During the Chernobyl disaster, large amounts of radioactive contamination were

spread across Europe. Agricultural products and land were adversely affected by harmful strontium and cesium substances.

The accident happened during a test of the control system of the reactors, leading to an uncontrolled power surge caused by operational deficiencies. The radioactive materials from the reactors affected the surrounding regions of the Soviet Union in a negative way (Dincer et al. 54).
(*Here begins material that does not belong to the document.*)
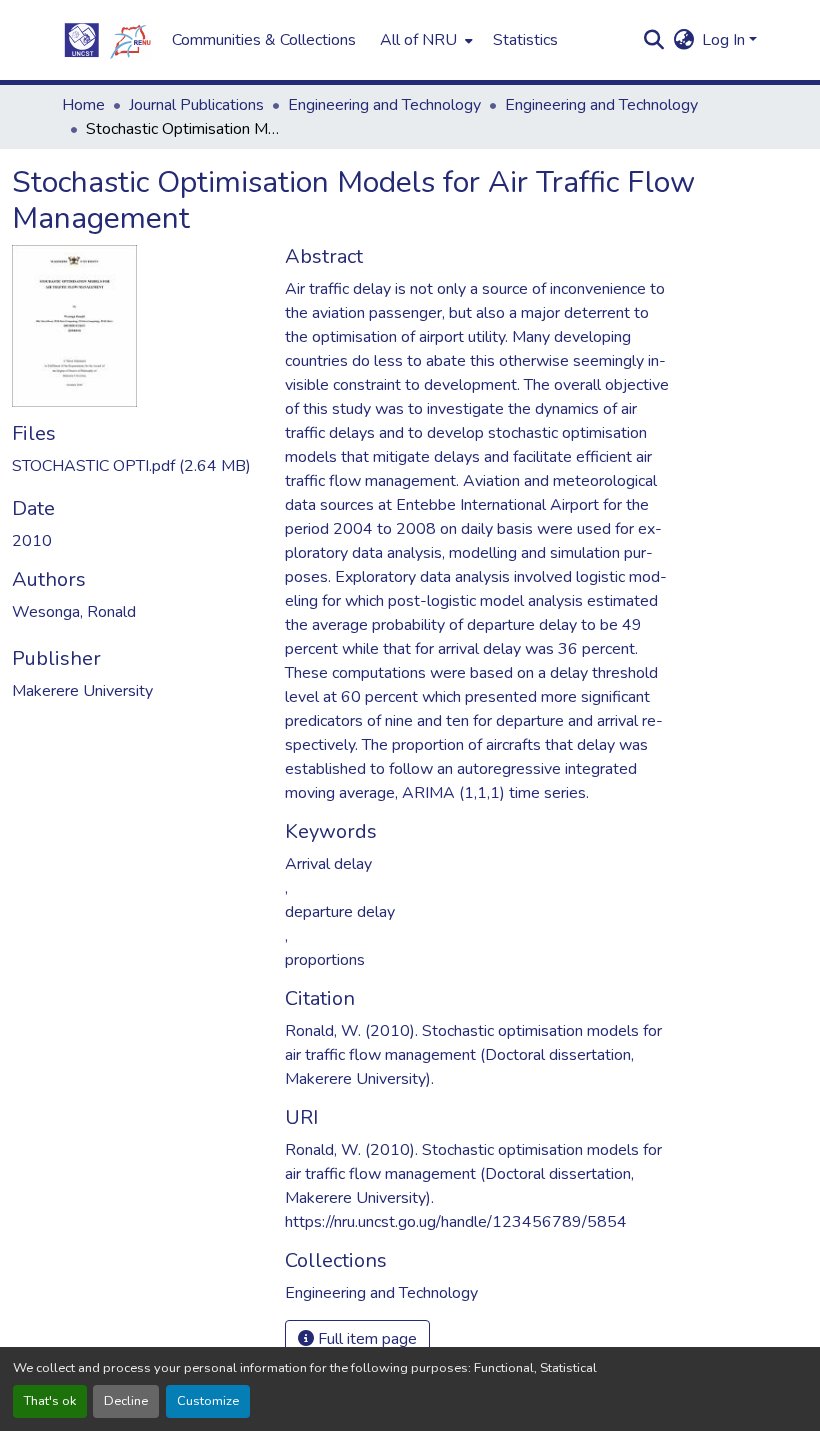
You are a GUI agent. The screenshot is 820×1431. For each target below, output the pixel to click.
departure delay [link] (340, 912)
The disaster caused widespread devastation, affecting an expansive area of over 100000 km2 across Ukraine, Belarus, and Russia. Research indicates that the release of radiation from the disaster had detrimental impacts on the neighboring regions. Presently, numerous individuals reside in contaminated zones as a result of the nuclear incident. The long-term repercussions of the fallout remain uncertain, potentially causing adverse effects on local plants and animals, as evidenced by reports of mutations in vegetation within the affected areas.

Fukushima Disaster

The Fukushima disaster was primarily triggered by a tsunami, resulting in equipment malfunctions and a coolant loss accident.
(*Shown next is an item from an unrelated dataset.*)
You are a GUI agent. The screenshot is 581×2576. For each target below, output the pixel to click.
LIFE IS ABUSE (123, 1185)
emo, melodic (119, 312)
Extreme levels of radioactivity were detected due to the emissions and evaporation of sea water, releasing radio isotopes into the earth's atmosphere. This release was similar to the Chernobyl accident, where radioactive waste was carried by wind currents in the form of radioactive clouds, thus impacting the atmosphere. Consequently, soil particles became contaminated with nuclear fallout, posing a risk to human tissues. The cooling process of reactors necessitated large amounts of water, resulting in significant quantities of radioactive waste being disposed into the sea and absorbed into the soil. Moreover, this disaster affected food and drinking water which could potentially cause cancer and genetic mutations in humans. As a result of these meltdowns, there has been widespread contamination of food and

beverages within the affected country.

Fuel Storage and Decommissioning of the Reactor

The spent reactors of the assemblies of the fuels are highly radioactive and have recently been stored in designed pools containing water to act as shields of radiation. With an increase in the number of reactors in operation, older storage facilities have been placed in special containers that enhance cooling with air (Slade 34). Decommissioning involves safely removing reactor equipment to reduce levels of radioactivity. Uncontrolled reactions in nuclear reactors have the potential to spread contamination and pose various risks to the Earth's environment. The large surrounding space may also be vulnerable to security concerns, so it is important to always protect it.


In the present day, nuclear energy is considered a major environmentally friendly source of power production. It emits fewer greenhouse gases compared to traditional sources like coal plants.

Despite being environmentally friendly, nuclear energy is faced with the challenge of emitting harmful radioactive waste. This issue revolves around the protection of human beings from these radiations.